On my campus we got into a large debate about what is the purpose of the policy. Are we supporting students or we trying to make it harder to fail students. Is this the way of getting teachers to not fail as many students? We can't really put systems in place that force students to do more work but we can load up the work we give teachers. It is honestly probably a combination of both. The problem is this is not a real solution. This a band-aid. If a lot of students are failing and failure rates are increasing, there is a larger issue going on. That means we need to address the real issue and determine why are students not passing. When I pass the problem child this year, they become the child problem for the teacher next year, until they are the worlds problem.
On the other side I have seen many teachers give 1-2 grades a six weeks. Students have no idea how they are doing in a class, and then at the end of the six weeks they either fail or do not. That is not fair to a student and that is not right. Students need to know how they are doing in your class. Feedback is such a huge piece of the learning cycle. If a student has not received back one assignment in a six weeks how are they supposed to know where they need to grow and what they are doing will in. Similarly, if they do not think anything is graded or matters, they definitely are not going to work in your class.
I have always passed out missing assignments sheets in class every 3 weeks. Students want that. They want to know what their assignments are, what they got, and what they are missing. I can only think of one or two time in three years where I have passed out a grade sheet and a student DID NOT ask for their missing assignments. Students do care. It is about supporting our students and giving them opportunities to be successful. I do not disagree with everything in the policy, I actually agree with a lot of it. The parts that frustrate me are the providing so many opportunities to students that fail because they do not work and the need for teachers to document EVERYTHING THEY DO. Sometimes it feels like 90% of this job is documentation.
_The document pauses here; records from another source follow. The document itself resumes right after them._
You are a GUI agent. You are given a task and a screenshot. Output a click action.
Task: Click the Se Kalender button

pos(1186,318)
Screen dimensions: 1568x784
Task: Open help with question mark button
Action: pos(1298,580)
So yes we need policies to ensure teachers grade fairly, enter grades weekly, and notify students, but that was there. We had to have 3 grades a 6 weeks, we have to explain what we did in class to support students, and we had to pass out 3 week grades reports. Rather than making teachers put together a circus show of interventions, why not enforce the policies we had in place before. There is a difference between supporting a students and spoon feeding them. We don’t give our students the answers in class because we want to them to learn, we want our instruction to be rigorous. Well we are not creating a rigorous school environment if students can’t fail.